Problem to solve
Entries follow. Give back exactly the lines starting at the one containing "The image size is (1156, 402)." and ending at the one containing "Toggle the drawing", and no other lines.

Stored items
......
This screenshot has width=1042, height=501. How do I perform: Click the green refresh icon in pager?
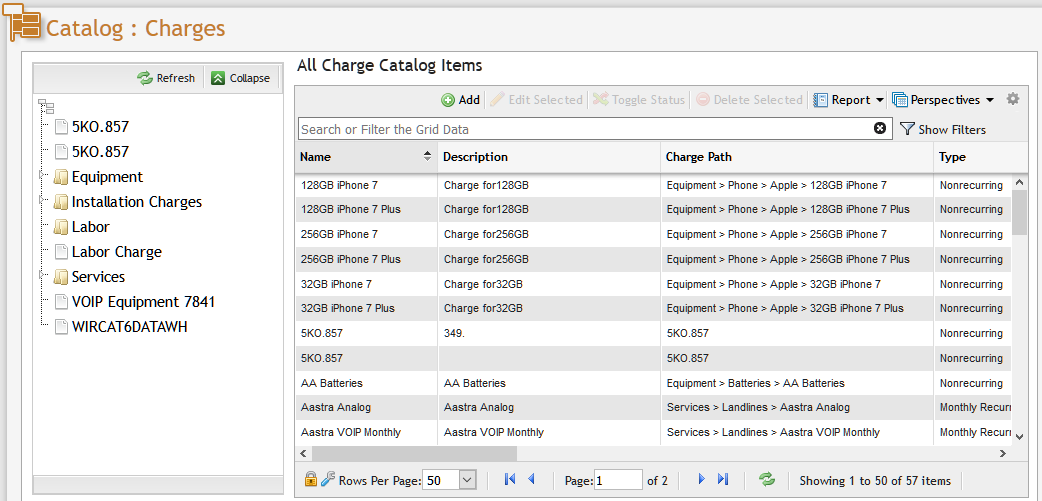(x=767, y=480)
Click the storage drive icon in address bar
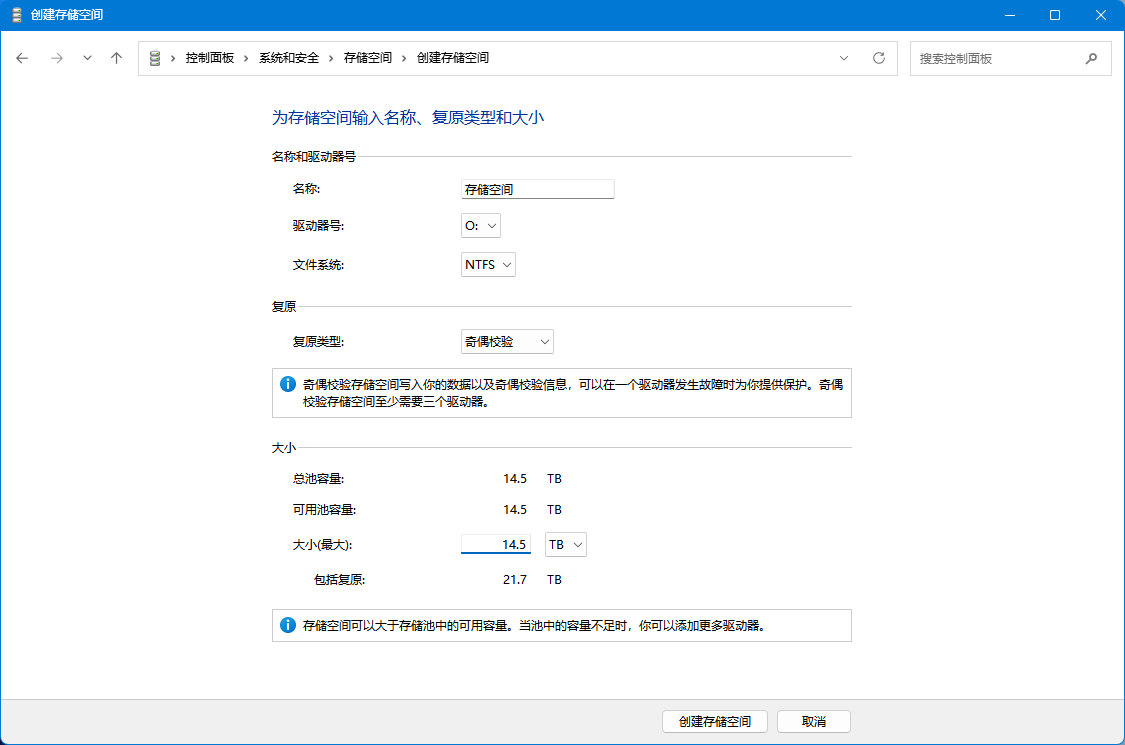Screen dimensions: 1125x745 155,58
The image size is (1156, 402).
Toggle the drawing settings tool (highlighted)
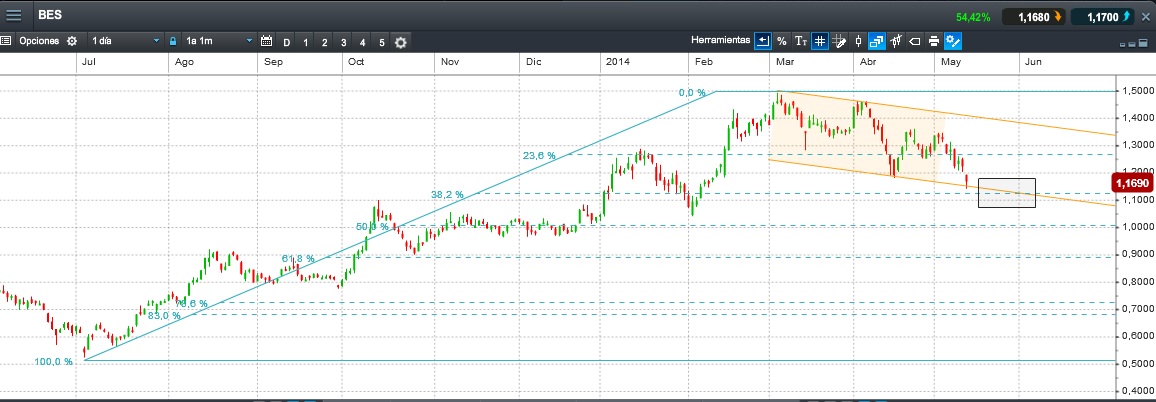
......
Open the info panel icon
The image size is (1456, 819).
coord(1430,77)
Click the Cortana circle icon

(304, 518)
......
Written response
The image size is (1156, 402).
Toggle the drawing settings tool (highlighted)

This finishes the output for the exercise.